**Exercise directions**
Retype each record shown below, leaving every character as it is.
Records for processing Block Start
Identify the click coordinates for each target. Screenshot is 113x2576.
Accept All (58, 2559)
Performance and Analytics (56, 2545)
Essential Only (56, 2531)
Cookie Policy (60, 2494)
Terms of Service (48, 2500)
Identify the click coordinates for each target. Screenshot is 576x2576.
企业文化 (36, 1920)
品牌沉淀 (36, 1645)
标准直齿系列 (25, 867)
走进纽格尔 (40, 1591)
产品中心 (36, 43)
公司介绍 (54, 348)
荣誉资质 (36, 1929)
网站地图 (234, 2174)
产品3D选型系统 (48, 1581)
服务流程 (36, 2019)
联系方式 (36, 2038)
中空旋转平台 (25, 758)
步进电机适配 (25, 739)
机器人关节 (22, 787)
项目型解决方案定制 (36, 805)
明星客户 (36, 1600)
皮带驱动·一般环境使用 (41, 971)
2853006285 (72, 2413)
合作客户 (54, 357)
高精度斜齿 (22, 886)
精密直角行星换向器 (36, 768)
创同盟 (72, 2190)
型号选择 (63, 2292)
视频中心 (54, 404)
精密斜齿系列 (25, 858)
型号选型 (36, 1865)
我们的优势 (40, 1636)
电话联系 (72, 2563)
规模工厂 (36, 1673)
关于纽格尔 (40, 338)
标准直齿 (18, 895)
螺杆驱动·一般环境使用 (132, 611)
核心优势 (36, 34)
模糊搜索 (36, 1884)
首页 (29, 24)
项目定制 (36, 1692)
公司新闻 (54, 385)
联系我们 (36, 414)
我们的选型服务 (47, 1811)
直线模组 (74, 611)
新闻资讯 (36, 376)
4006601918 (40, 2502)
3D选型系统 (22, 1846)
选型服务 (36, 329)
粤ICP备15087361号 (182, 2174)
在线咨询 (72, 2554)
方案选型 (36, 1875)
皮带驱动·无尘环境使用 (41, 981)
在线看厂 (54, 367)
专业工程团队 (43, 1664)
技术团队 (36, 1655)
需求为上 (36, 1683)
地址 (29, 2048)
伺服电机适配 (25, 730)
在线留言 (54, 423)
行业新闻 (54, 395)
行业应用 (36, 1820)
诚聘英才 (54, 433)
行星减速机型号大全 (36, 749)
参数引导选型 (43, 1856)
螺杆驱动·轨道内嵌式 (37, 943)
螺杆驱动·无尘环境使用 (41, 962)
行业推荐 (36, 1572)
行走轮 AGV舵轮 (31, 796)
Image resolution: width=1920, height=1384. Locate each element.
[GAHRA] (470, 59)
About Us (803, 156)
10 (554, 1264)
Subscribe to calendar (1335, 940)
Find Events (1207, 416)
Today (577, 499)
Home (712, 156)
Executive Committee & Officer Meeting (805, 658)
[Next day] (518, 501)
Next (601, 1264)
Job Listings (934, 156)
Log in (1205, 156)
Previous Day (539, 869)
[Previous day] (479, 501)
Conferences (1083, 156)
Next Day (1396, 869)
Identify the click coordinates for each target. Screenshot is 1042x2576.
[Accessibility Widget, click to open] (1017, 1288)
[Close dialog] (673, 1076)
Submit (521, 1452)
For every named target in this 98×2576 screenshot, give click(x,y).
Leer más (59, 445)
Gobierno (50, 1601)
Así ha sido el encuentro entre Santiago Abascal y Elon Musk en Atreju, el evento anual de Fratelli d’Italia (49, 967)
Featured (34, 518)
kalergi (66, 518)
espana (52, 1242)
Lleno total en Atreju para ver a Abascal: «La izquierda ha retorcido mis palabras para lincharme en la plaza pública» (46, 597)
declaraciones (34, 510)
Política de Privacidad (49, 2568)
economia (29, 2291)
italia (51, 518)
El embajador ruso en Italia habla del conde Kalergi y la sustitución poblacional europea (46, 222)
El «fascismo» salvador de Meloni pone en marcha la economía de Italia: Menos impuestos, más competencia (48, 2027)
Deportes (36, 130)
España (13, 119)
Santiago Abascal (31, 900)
Records for processing Block End
**Written response**
Identify the click coordinates for each target. Screenshot is 113x2576.
Accept All (58, 2559)
Performance and Analytics (56, 2545)
Essential Only (56, 2531)
Cookie Policy (60, 2494)
Terms of Service (48, 2500)
Identify the click coordinates for each target. Screenshot is 576x2576.
企业文化 (36, 1920)
品牌沉淀 (36, 1645)
标准直齿系列 (25, 867)
走进纽格尔 (40, 1591)
产品中心 (36, 43)
公司介绍 (54, 348)
荣誉资质 (36, 1929)
网站地图 (234, 2174)
产品3D选型系统 (48, 1581)
服务流程 (36, 2019)
联系方式 (36, 2038)
中空旋转平台 (25, 758)
步进电机适配 (25, 739)
机器人关节 (22, 787)
项目型解决方案定制 (36, 805)
明星客户 (36, 1600)
皮带驱动·一般环境使用 (41, 971)
2853006285 (72, 2413)
合作客户 (54, 357)
高精度斜齿 (22, 886)
精密直角行星换向器 (36, 768)
创同盟 (72, 2190)
型号选择 (63, 2292)
视频中心 (54, 404)
精密斜齿系列 (25, 858)
型号选型 (36, 1865)
我们的优势 (40, 1636)
电话联系 (72, 2563)
规模工厂 (36, 1673)
关于纽格尔 (40, 338)
标准直齿 (18, 895)
螺杆驱动·一般环境使用 (132, 611)
核心优势 (36, 34)
模糊搜索 (36, 1884)
首页 (29, 24)
项目定制 (36, 1692)
公司新闻 (54, 385)
联系我们 (36, 414)
我们的选型服务 (47, 1811)
直线模组 (74, 611)
新闻资讯 (36, 376)
4006601918 (40, 2502)
3D选型系统 (22, 1846)
选型服务 (36, 329)
粤ICP备15087361号 (182, 2174)
在线咨询 (72, 2554)
方案选型 (36, 1875)
皮带驱动·无尘环境使用 (41, 981)
在线看厂 (54, 367)
专业工程团队 (43, 1664)
技术团队 (36, 1655)
需求为上 (36, 1683)
地址 (29, 2048)
伺服电机适配 (25, 730)
在线留言 (54, 423)
行业新闻 (54, 395)
行业应用 (36, 1820)
诚聘英才 (54, 433)
行星减速机型号大全 (36, 749)
参数引导选型 (43, 1856)
螺杆驱动·轨道内嵌式 (37, 943)
螺杆驱动·无尘环境使用 (41, 962)
行业推荐 (36, 1572)
行走轮 AGV舵轮 (31, 796)
Image resolution: width=1920, height=1384. Locate each element.
[GAHRA] (470, 59)
About Us (803, 156)
10 (554, 1264)
Subscribe to calendar (1335, 940)
Find Events (1207, 416)
Today (577, 499)
Home (712, 156)
Executive Committee & Officer Meeting (805, 658)
[Next day] (518, 501)
Next (601, 1264)
Job Listings (934, 156)
Log in (1205, 156)
Previous Day (539, 869)
[Previous day] (479, 501)
Conferences (1083, 156)
Next Day (1396, 869)
Identify the click coordinates for each target. Screenshot is 1042x2576.
[Accessibility Widget, click to open] (1017, 1288)
[Close dialog] (673, 1076)
Submit (521, 1452)
For every named target in this 98×2576 screenshot, give click(x,y).
Leer más (59, 445)
Gobierno (50, 1601)
Así ha sido el encuentro entre Santiago Abascal y Elon Musk en Atreju, el evento anual de Fratelli d’Italia (49, 967)
Featured (34, 518)
kalergi (66, 518)
espana (52, 1242)
Lleno total en Atreju para ver a Abascal: «La izquierda ha retorcido mis palabras para lincharme en la plaza pública» (46, 597)
declaraciones (34, 510)
Política de Privacidad (49, 2568)
economia (29, 2291)
italia (51, 518)
El embajador ruso en Italia habla del conde Kalergi y la sustitución poblacional europea (46, 222)
El «fascismo» salvador de Meloni pone en marcha la economía de Italia: Menos impuestos, más competencia (48, 2027)
Deportes (36, 130)
España (13, 119)
Santiago Abascal (31, 900)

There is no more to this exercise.